§ **Exercise description**: If a line contains "You are a computer-use agent. Image", it is the last one to write out; begin with the first line of the records and copy each exactly.

§ **Records for processing**:
__________________________________________________

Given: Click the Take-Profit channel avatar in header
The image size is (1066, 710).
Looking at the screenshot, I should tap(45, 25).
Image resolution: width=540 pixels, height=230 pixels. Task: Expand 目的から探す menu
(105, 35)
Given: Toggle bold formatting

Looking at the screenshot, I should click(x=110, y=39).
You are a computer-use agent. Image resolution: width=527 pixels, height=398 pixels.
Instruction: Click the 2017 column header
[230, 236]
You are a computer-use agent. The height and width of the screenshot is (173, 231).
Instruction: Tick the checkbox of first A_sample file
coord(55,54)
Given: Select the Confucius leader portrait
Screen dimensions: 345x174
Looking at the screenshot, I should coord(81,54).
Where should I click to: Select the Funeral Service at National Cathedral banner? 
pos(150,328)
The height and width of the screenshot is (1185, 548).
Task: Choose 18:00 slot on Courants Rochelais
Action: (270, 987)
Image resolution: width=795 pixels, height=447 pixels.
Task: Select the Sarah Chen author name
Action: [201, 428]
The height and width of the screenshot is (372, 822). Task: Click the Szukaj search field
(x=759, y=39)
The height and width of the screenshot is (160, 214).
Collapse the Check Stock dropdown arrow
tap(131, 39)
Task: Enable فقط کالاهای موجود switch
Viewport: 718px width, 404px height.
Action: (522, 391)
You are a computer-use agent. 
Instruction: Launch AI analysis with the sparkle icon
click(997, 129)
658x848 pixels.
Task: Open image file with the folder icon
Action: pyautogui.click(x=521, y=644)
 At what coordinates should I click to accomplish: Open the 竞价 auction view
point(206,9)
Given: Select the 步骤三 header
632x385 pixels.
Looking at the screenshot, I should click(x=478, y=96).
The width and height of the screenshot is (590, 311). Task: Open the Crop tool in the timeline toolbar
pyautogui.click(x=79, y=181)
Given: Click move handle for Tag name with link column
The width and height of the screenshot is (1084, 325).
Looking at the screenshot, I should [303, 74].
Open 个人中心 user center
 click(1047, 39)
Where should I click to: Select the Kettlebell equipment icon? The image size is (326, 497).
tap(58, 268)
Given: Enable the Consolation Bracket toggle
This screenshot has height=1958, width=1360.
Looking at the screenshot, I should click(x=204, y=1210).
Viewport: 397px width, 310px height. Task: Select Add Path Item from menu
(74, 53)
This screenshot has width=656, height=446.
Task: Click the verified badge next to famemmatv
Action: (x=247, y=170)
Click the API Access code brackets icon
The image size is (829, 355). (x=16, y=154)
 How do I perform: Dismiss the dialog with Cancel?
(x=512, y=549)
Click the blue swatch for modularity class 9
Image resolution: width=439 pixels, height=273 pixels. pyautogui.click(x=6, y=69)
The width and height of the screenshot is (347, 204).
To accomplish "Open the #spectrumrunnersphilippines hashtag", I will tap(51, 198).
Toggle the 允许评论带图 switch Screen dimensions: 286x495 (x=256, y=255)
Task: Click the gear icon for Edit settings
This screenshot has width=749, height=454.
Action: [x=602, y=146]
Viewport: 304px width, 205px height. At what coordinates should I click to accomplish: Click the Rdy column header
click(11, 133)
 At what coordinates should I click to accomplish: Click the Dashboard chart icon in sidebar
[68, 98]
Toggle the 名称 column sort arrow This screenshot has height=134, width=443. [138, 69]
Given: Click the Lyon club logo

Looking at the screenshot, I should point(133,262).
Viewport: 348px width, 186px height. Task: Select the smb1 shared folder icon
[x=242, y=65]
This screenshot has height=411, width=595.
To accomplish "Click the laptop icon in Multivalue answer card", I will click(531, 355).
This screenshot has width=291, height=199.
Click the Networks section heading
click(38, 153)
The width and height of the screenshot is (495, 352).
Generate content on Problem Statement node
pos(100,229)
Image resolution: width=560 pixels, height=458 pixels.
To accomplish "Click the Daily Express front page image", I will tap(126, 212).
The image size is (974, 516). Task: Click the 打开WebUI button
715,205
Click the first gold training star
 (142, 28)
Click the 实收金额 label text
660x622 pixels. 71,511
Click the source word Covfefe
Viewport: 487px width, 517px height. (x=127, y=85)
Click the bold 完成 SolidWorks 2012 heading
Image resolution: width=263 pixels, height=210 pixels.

__________________________________________________

§ **Reply**:
Given: Click the Take-Profit channel avatar in header
The image size is (1066, 710).
Looking at the screenshot, I should tap(45, 25).
Image resolution: width=540 pixels, height=230 pixels. Task: Expand 目的から探す menu
(105, 35)
Given: Toggle bold formatting

Looking at the screenshot, I should click(x=110, y=39).
You are a computer-use agent. Image resolution: width=527 pixels, height=398 pixels.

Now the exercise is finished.